Brooklyn Bishop Thomas Daily made decisions that placed children at risk from sexually-abusive priests when he held a leadership position in Boston from 1976 to 1984, according to a government report issued Wednesday.

As the second-ranking administrator of the Roman Catholic Archdiocese of Boston, Daily conducted only cursory investigations of abuse allegations, moved abusive priests from one parish to another, and failed to notify authorities, according to the report by the Massachusetts Attorney General.

"Bishop Daily had a preference for keeping priests who sexually abused children in pastoral ministry, " said the report, the result of an 18-month investigation of the sexual abuse scandal in the Archdiocese of Boston.

The 91-page report also accuses Daily of "generally following a practice of transferring those priests without supervision or notification to new parishes."

Daily served as the vicar for administration to the late Cardinal Humberto Medeiros and Cardinal Bernard Law from 1976 to 1984. In that position, the No. 2 job in the Archdiocese, all high-level management decisions flowed through Daily to the cardinals.

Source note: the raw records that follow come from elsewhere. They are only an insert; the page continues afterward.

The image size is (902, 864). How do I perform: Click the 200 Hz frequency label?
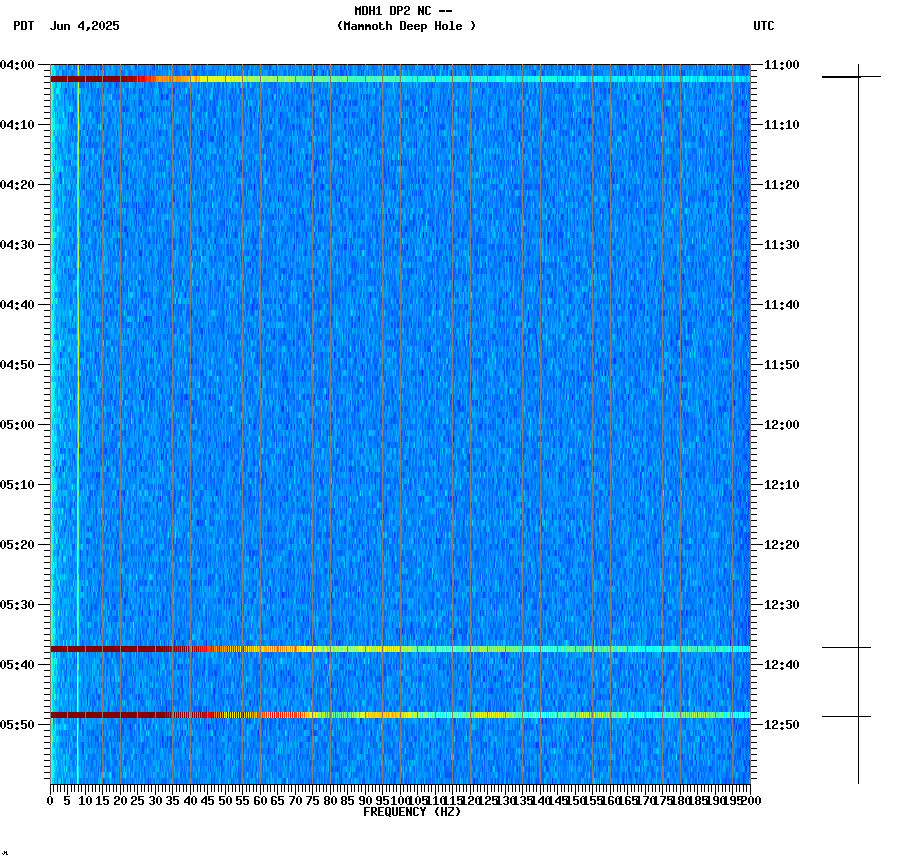tap(750, 801)
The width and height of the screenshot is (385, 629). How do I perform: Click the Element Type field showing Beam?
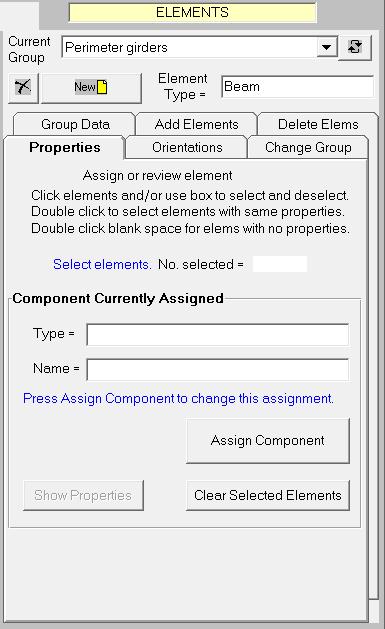tap(297, 86)
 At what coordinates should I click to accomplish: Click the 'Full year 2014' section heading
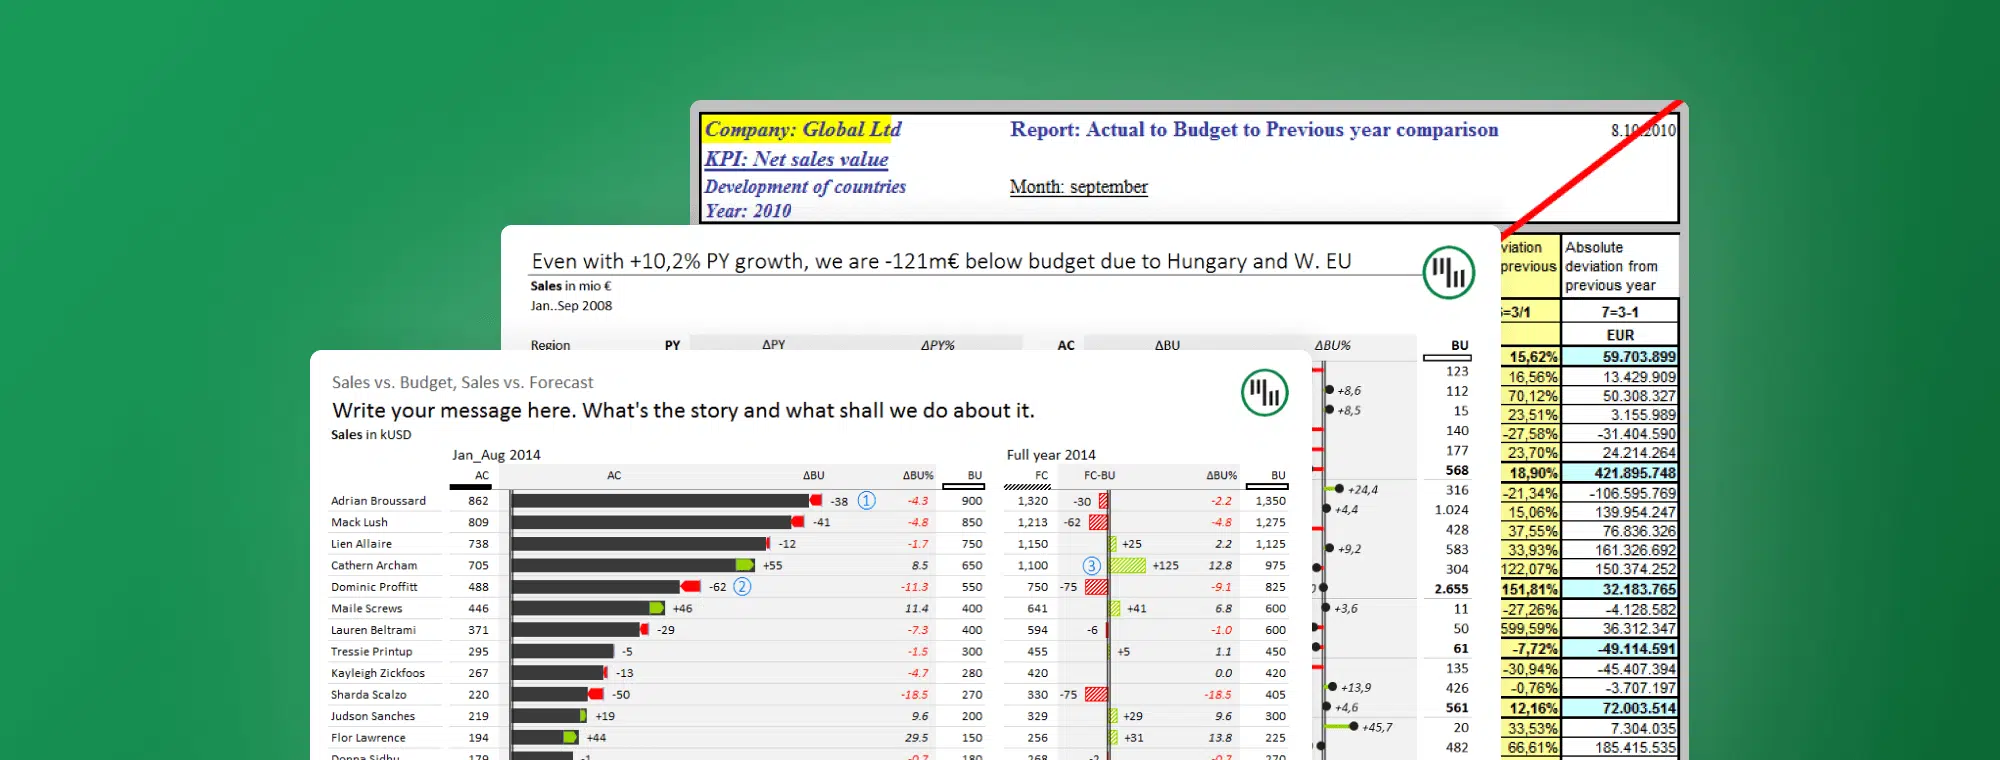(x=1050, y=455)
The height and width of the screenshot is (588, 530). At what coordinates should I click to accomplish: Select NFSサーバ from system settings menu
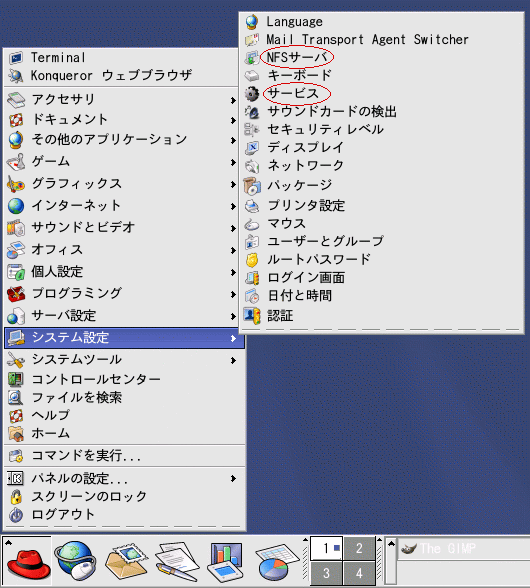297,57
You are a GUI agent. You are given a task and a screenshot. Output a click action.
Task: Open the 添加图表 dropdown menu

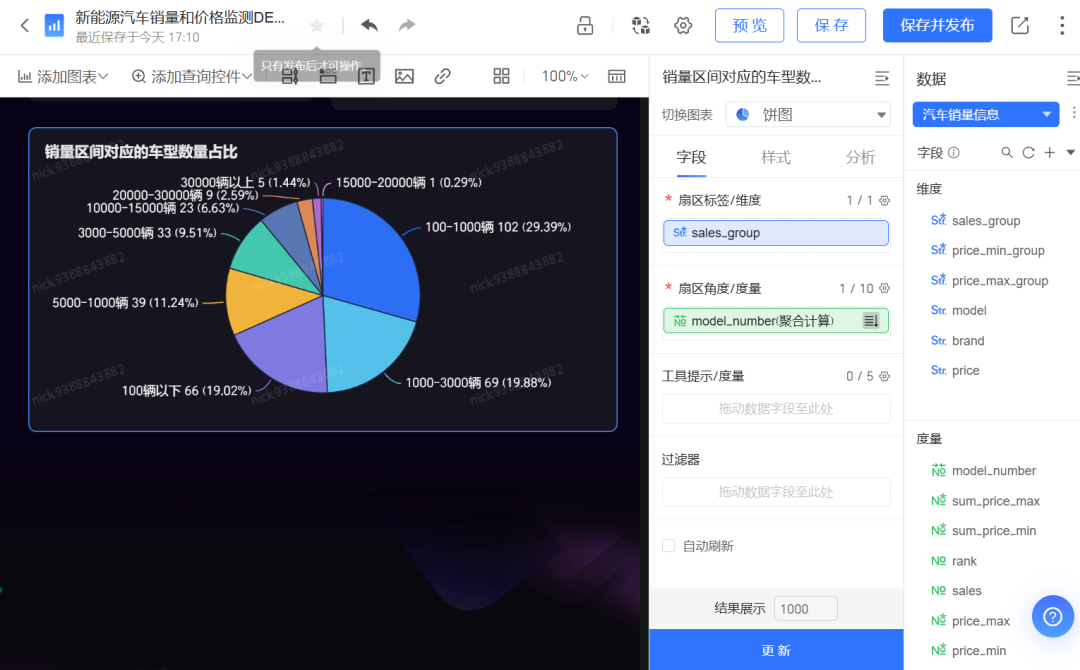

Responding to the report, Daily's spokesman Frank DeRosa defended the Bishop by saying, "Given the understanding that people had about this issue at the time, the early 1980s, the Bishop followed procedures he felt were appropriate."

Previously, Daily has said he regretted many of his personnel decisions in Boston.

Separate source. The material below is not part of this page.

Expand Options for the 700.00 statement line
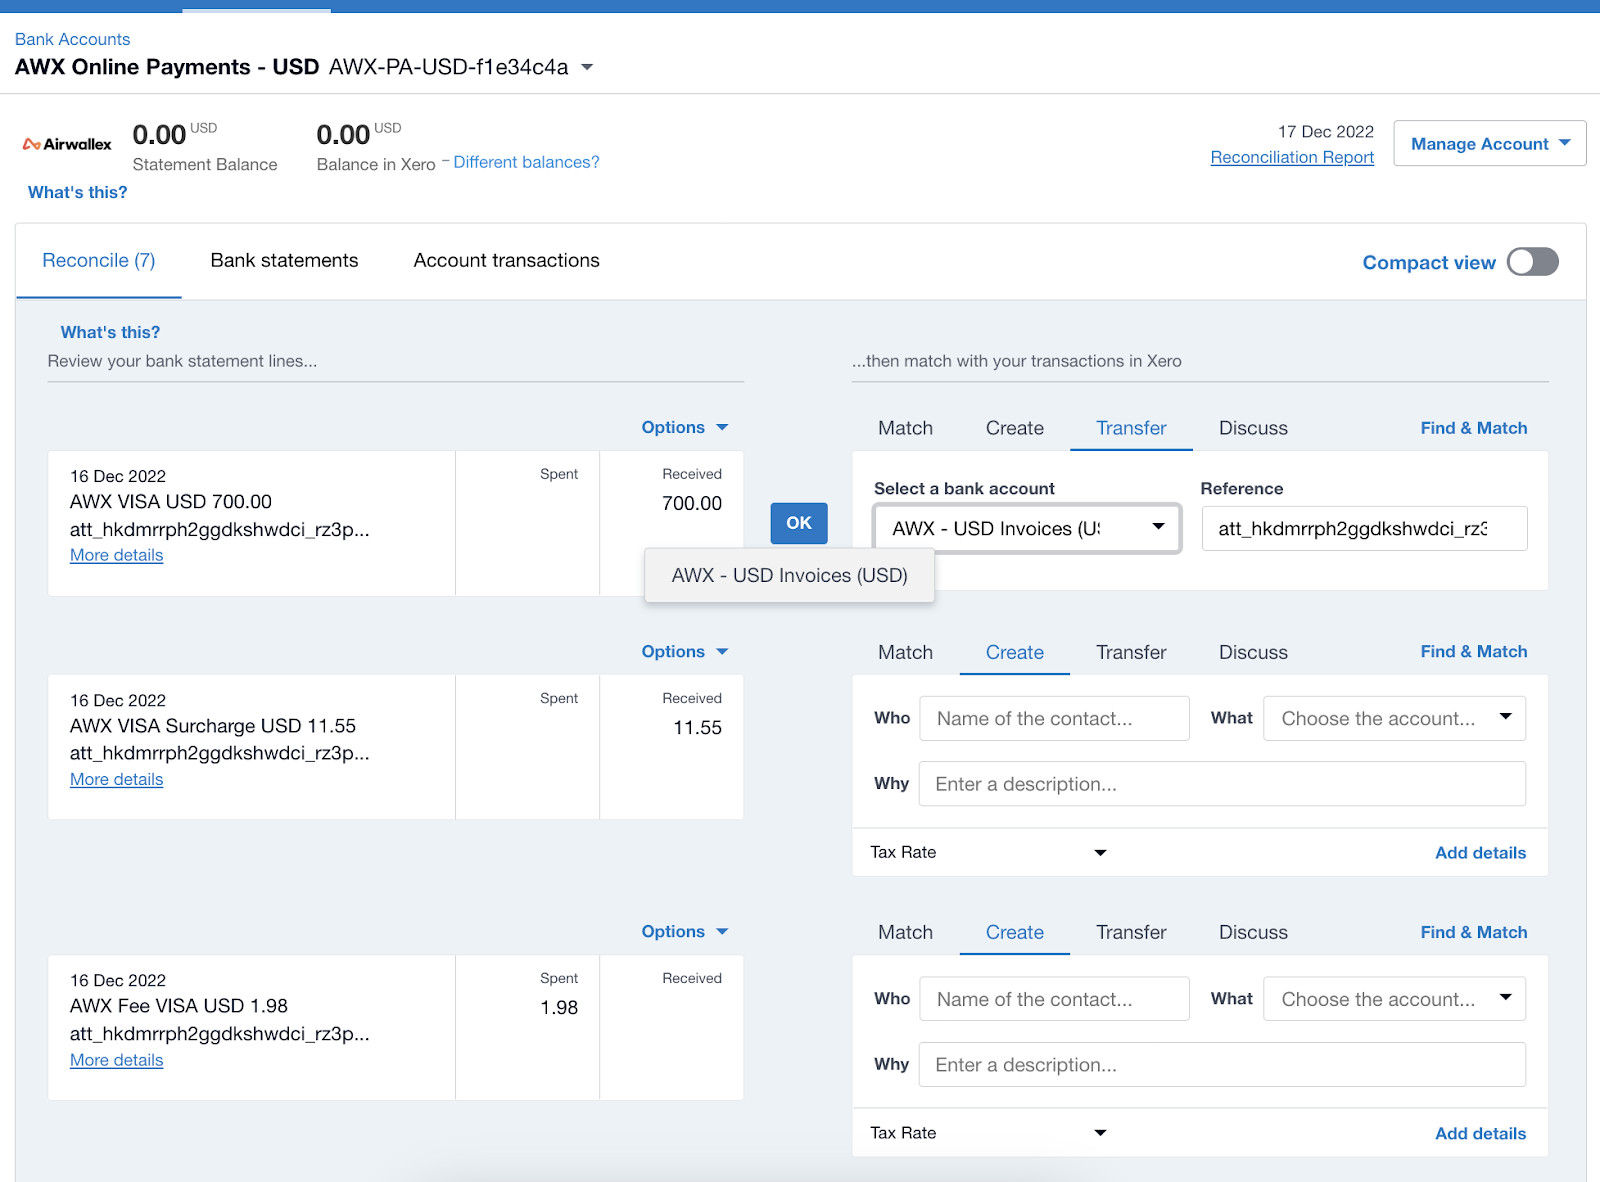 coord(685,427)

Massachusetts Attorney General Thomas Reilly said he found no criminal intent in the actions of Daily or other church officials, one of the reasons no charges were filed by the grand jury he empaneled last year. Rather, the secrecy of Daily and others was an effort to protect the church's reputation, he said. But their decisions came at the expense of the young victims -- 789 of them have come forward to report abuse that occurred beginning in 1940, he said.

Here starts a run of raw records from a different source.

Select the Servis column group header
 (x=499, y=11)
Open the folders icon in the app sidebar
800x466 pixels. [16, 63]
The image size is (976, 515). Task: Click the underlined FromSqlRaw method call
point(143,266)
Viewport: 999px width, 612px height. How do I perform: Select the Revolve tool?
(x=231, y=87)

Daily submitted a letter of retirement in September, as is required of bishops on their 75th birthday. The Brooklyn Diocese is awaiting the papal announcement of his replacement.

In news accounts, testimony and lawsuits since last year, it has been disclosed that Daily was instrumental in Boston in decisions to:

-- Promote the Rev. Paul Shanley to pastor of a parish even though he knew the priest advocated sex between men and boys.

-- Hire a sexually abusive priest from Ohio in the early 1980s, the Rev. Robert Burns, then assign him to Massachusetts parishes with no warning.

-- Reassign the Rev. John Geoghan to pastoral ministry following repeated complaints in the early 1980s that he had sexually abused children.

The report mentions Daily's involvement in the Burns and Geoghan cases, but contains no new disclosures.